▸ CONSIGNE:
Répondez aux questions suivantes à l'aide du texte sur Cléopâtre présenté plus bas.
(a) Quelle actrice incarna Cléopâtre dans le film de William Fox en 1917 ?
(b) En quelle année Jean-Léon Gérôme imagina-t-il la reine d'Égypte qui servit de référence à cette actrice ?
(c) Dans quelle série Lyndsey Marshal réinterprète-t-elle l'attitude « vampy » de cette actrice, et quelle chaîne la produit ?

━━━━━ TEXTE

En arrière-plan se trouve aussi à l’oeuvre un mécanisme de transmission des modèles qui assura aux codes académiques une survie inattendue, d’époque en époque, sous des formes actualisées. Pour camper Cléopâtre dans le film de William Fox en 1917, Theda Bara prit ainsi comme référence la reine d’Égypte imaginée par Jean-Léon Gérôme en 1859 (Pina Polo 2013, 189-90), à laquelle elle donnera aussi les atours de la femme fatale et des « visions masculinistes » de la peinture symboliste (Bronfen 2013, 144, notre traduction). L’actrice se plut en effet à imiter la pose de Cléopâtre sortant de son tapis devant César, telle que l’avait dépeinte Gérôme, notamment pour les photographies promotionnelles (Dye 2020 ; Blanshard et Shahabudin 2011, 24). La vision de l’Égypte léguée par la peinture orientaliste du xixe siècle demeurait en effet une référence centrale pour les agents qui conseillaient l’actrice sur son image (Wyke et Montserrat 2011, 178). Ce sera précisément cette attitude provocante et « vampy » de Theda Bara que réinterprètera Lyndsey Marshal dans Rome, la série de HBO supervisée par Bruno Heller entre 2005 et 2007 (Johnston 2015, 199), donnant ainsi une nouvelle fois vie, comme dans un troisième souffle, à la Cléopâtre de Gérôme, cent cinquante ans après la présentation du tableau à Paris. D’ailleurs, cet archétype avait déjà façonné la Cléopâtre incarnée par Elizabeth Taylor dans le film de DeMille en 1953 (Hamer 2001, 309).

━━━━━━━━━━
━━━━━ DONNÉES ENREGISTRÉES

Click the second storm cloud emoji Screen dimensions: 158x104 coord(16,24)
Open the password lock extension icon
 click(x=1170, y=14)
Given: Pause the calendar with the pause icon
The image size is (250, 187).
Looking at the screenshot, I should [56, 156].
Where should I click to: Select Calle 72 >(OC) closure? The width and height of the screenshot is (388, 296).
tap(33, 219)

━━━━━━━━━━

▸ RÉPONSE:
(a) Theda Bara.
(b) En 1859.
(c) Dans Rome, une série de HBO.